## GIVEN RECORDS:
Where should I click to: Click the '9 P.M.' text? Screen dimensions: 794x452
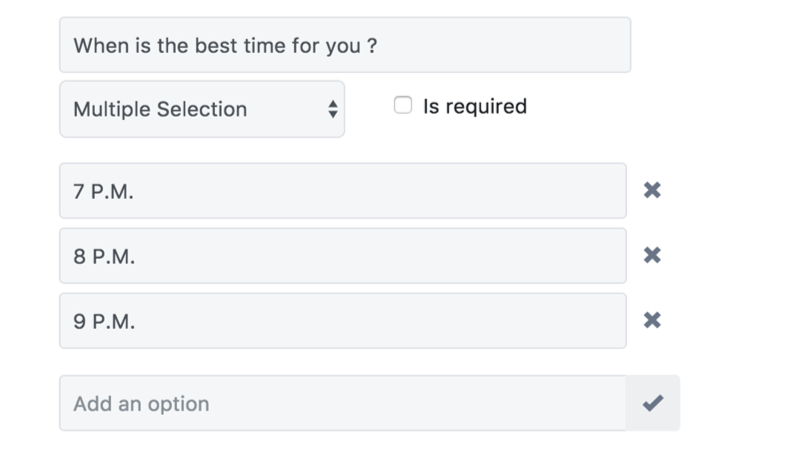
* * *
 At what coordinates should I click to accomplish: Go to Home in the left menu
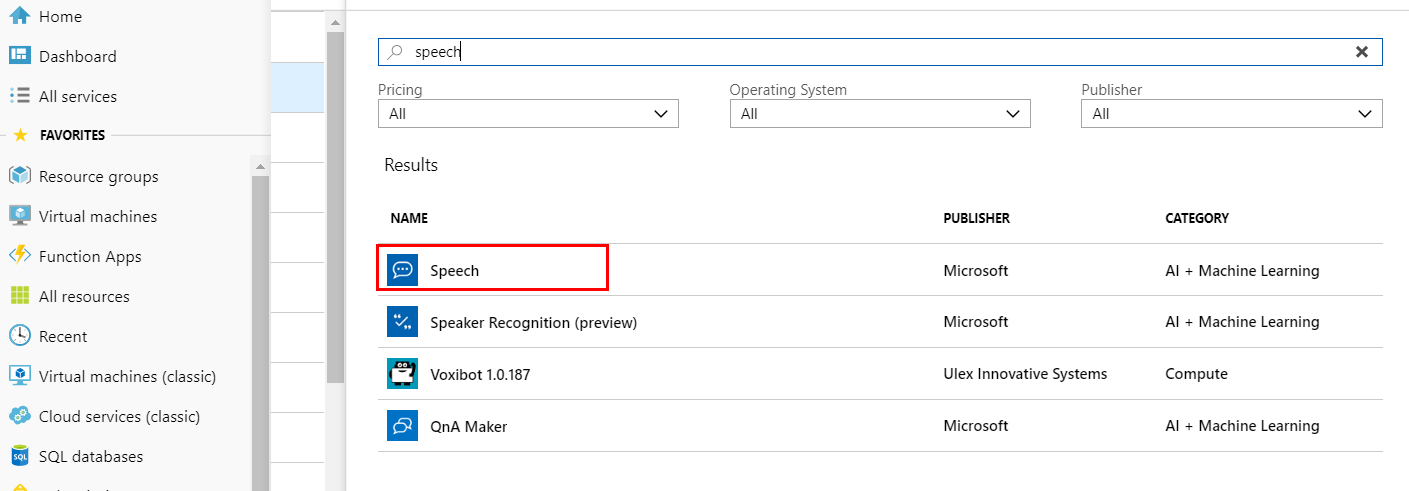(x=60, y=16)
---
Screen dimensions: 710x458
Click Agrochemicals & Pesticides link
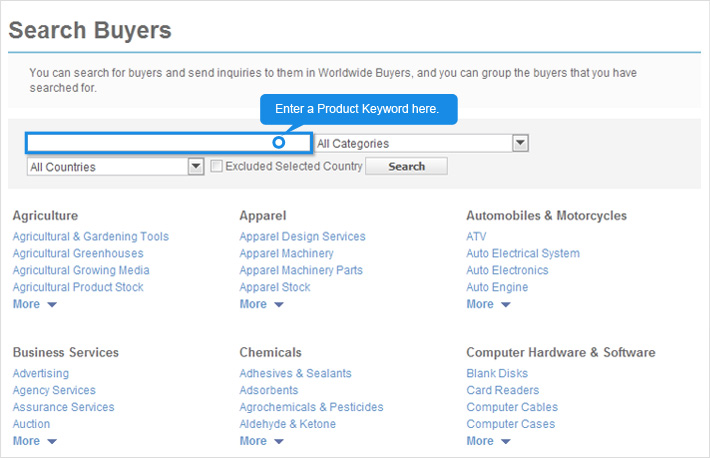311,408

## WHAT YOU WILL DO:
Each line above that contains "Screen" counts once; report the total of such lines and nothing more.

## TASK OUTPUT:
2